● **RAW DATA**:
============
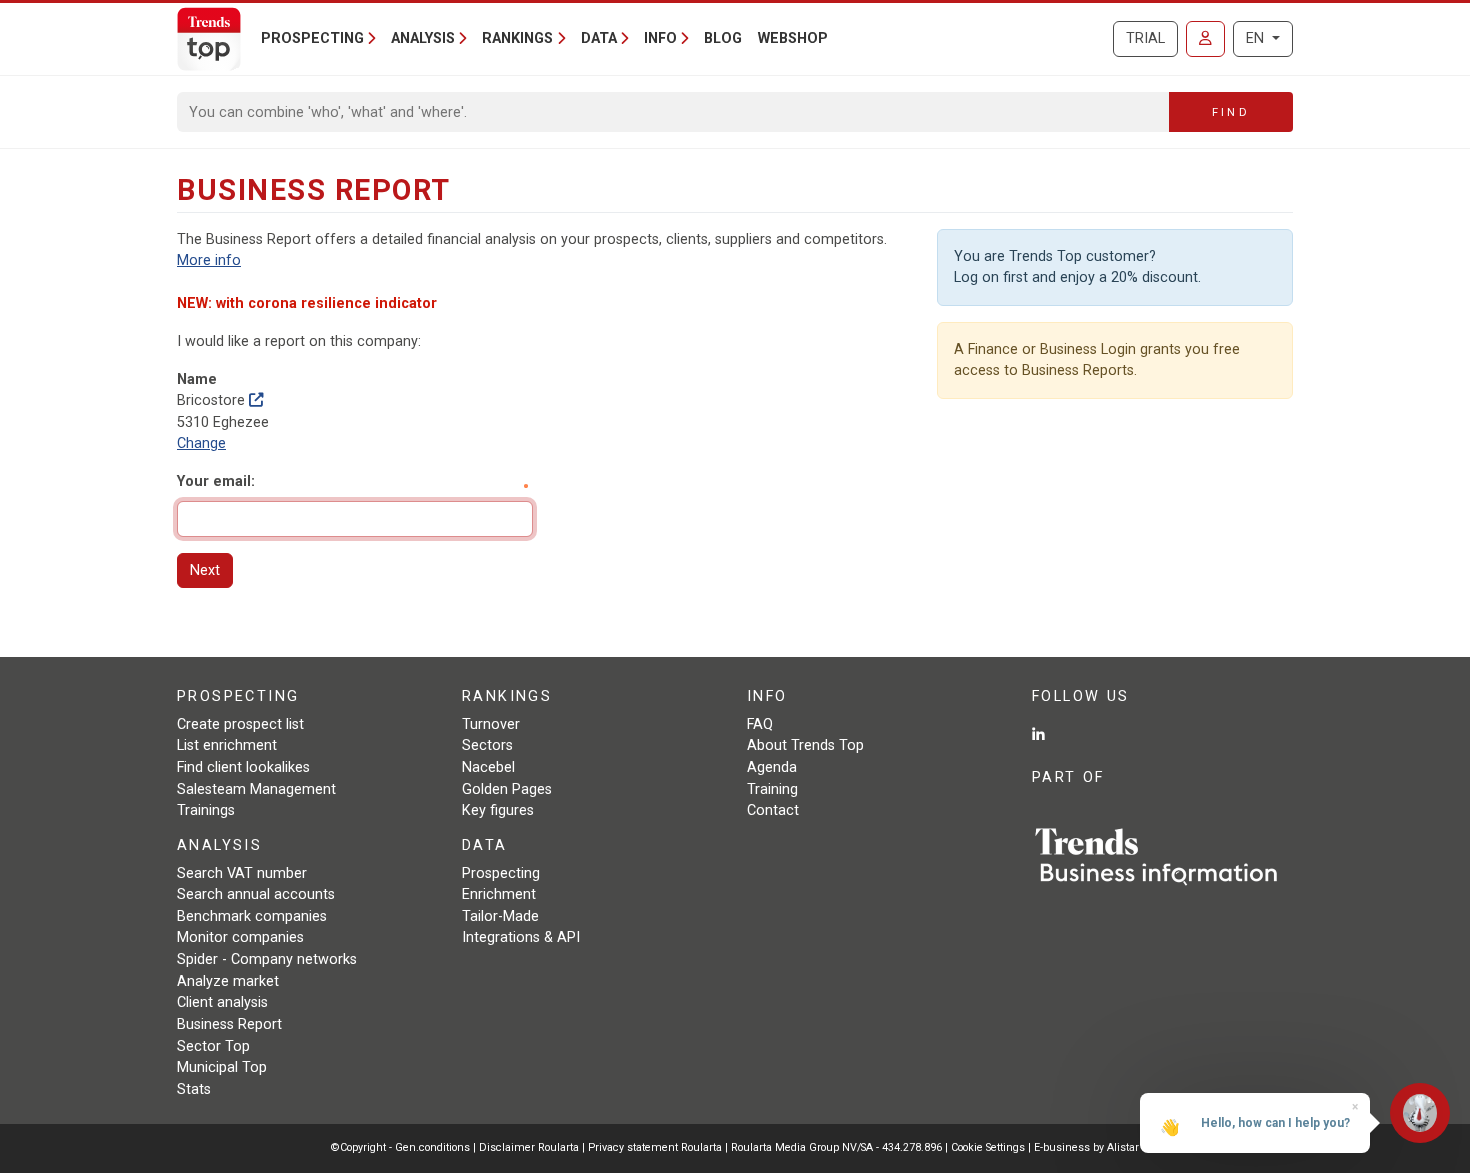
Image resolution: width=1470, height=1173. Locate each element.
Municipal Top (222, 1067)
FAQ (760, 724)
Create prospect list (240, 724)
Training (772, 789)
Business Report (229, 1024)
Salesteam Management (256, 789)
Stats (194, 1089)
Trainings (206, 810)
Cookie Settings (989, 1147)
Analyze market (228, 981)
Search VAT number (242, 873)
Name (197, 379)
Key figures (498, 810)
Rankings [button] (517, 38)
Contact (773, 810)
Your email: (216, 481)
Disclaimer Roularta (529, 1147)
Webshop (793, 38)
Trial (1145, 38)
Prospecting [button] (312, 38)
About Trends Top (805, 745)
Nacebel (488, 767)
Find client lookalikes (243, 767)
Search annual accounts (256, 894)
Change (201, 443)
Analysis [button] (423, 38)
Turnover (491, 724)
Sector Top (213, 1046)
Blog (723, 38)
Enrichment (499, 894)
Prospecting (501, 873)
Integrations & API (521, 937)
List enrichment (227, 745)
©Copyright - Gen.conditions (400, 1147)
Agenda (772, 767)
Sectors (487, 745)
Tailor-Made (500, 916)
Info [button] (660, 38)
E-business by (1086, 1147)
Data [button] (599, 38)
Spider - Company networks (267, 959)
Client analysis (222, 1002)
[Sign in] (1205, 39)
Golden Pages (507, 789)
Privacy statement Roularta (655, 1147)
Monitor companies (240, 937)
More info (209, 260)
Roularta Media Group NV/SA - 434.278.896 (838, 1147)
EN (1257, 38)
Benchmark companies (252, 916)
============
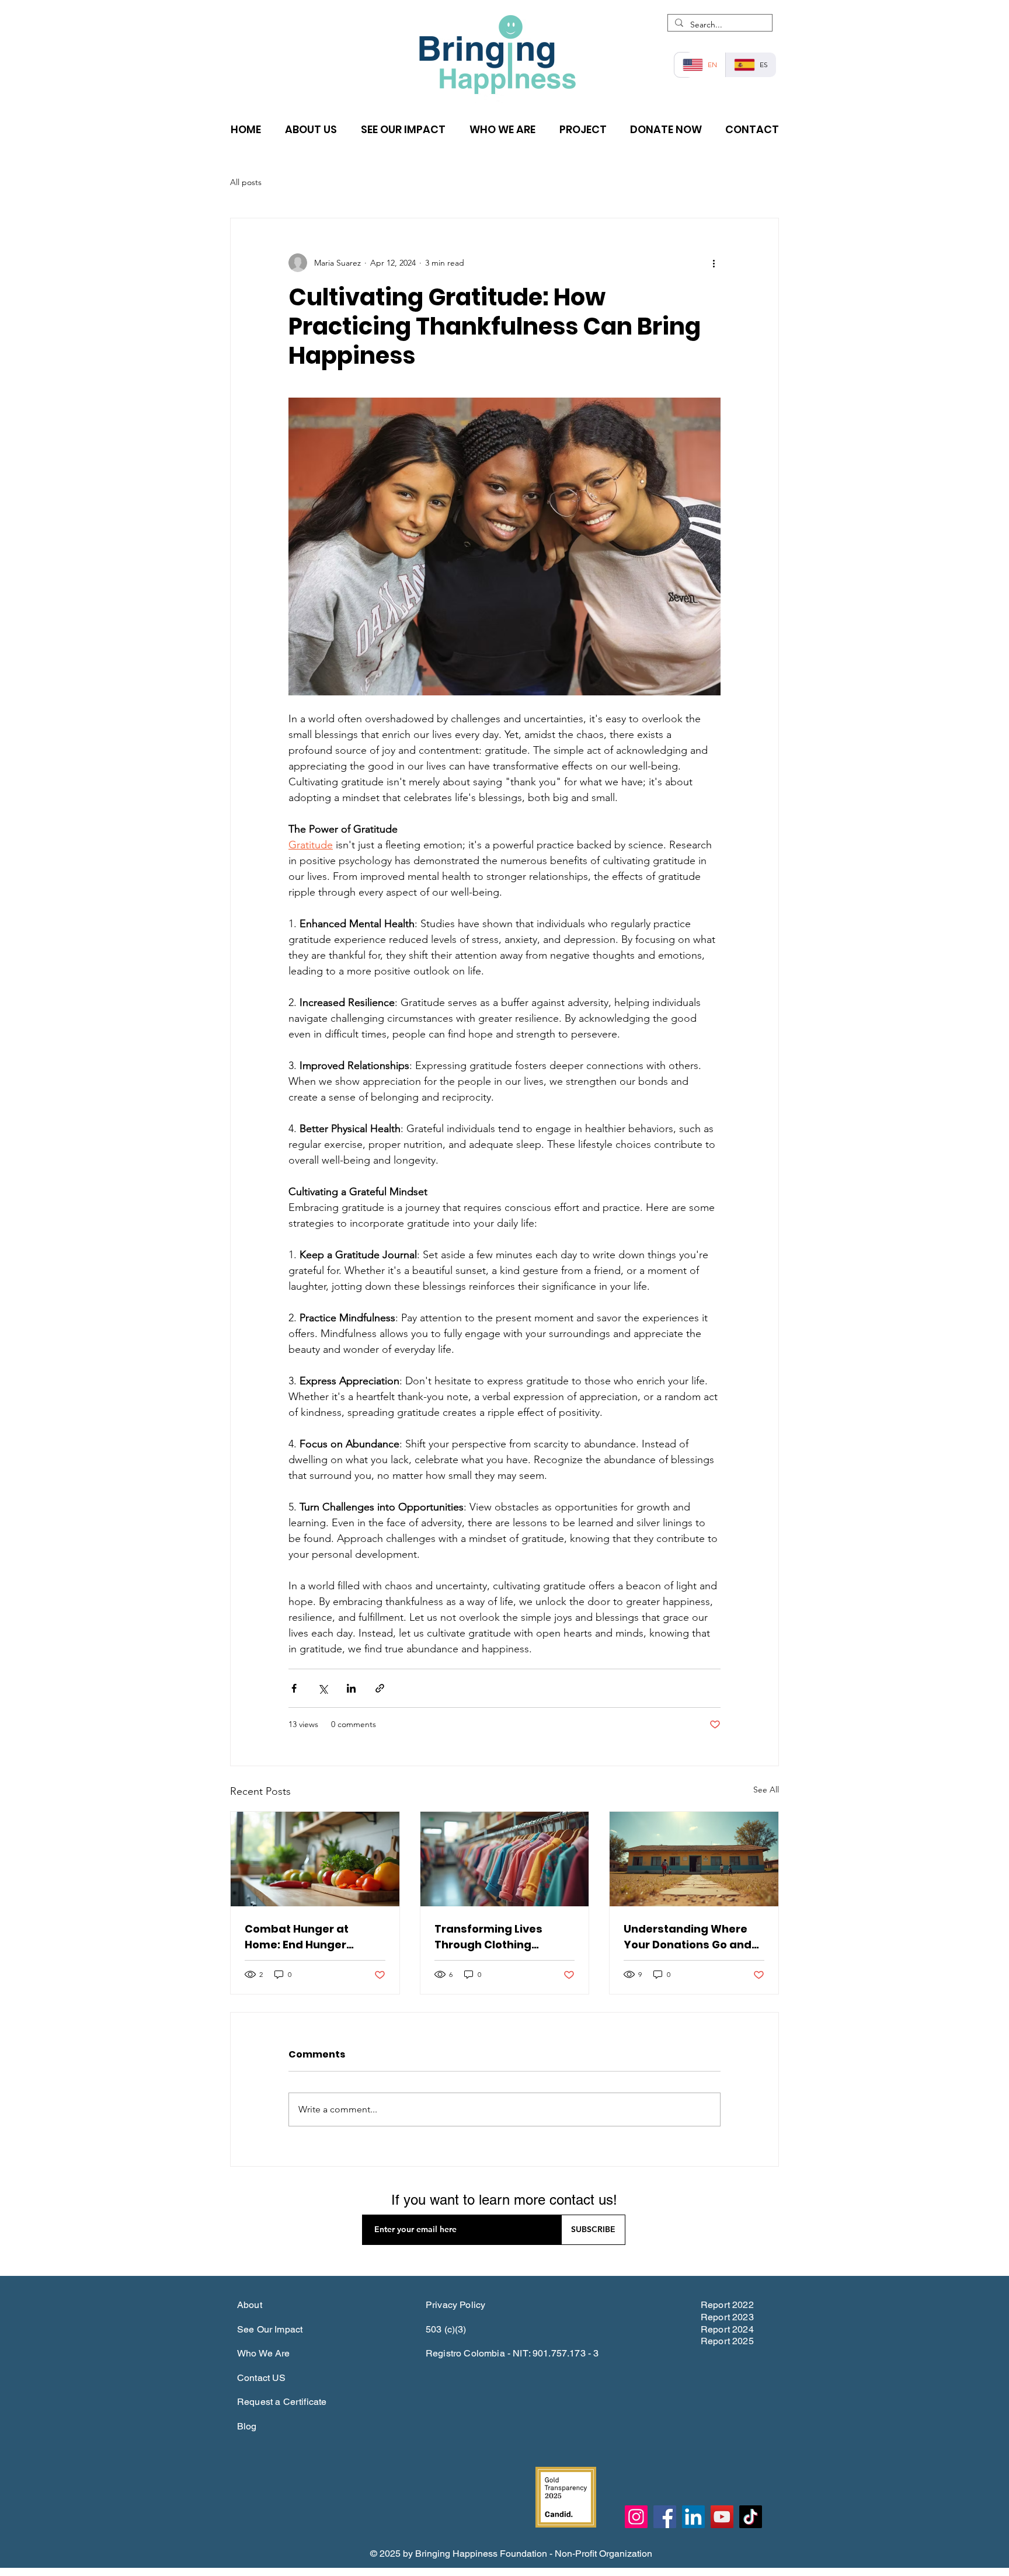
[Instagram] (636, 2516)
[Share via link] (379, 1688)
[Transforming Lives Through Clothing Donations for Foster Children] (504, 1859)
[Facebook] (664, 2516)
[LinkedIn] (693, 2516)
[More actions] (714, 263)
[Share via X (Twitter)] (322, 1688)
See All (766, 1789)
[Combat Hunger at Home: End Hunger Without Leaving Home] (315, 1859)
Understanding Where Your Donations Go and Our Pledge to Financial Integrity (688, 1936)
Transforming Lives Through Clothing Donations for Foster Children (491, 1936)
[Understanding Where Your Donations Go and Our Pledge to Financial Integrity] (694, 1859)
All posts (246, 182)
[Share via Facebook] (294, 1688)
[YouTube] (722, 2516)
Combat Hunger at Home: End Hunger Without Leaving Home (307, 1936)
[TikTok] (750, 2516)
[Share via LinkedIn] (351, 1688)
============
● **PROMPT**: Pull every line containing the word "Home" out of the material.

● **ANSWER**:
[Combat Hunger at Home: End Hunger Without Leaving Home] (315, 1859)
Combat Hunger at Home: End Hunger Without Leaving Home (307, 1936)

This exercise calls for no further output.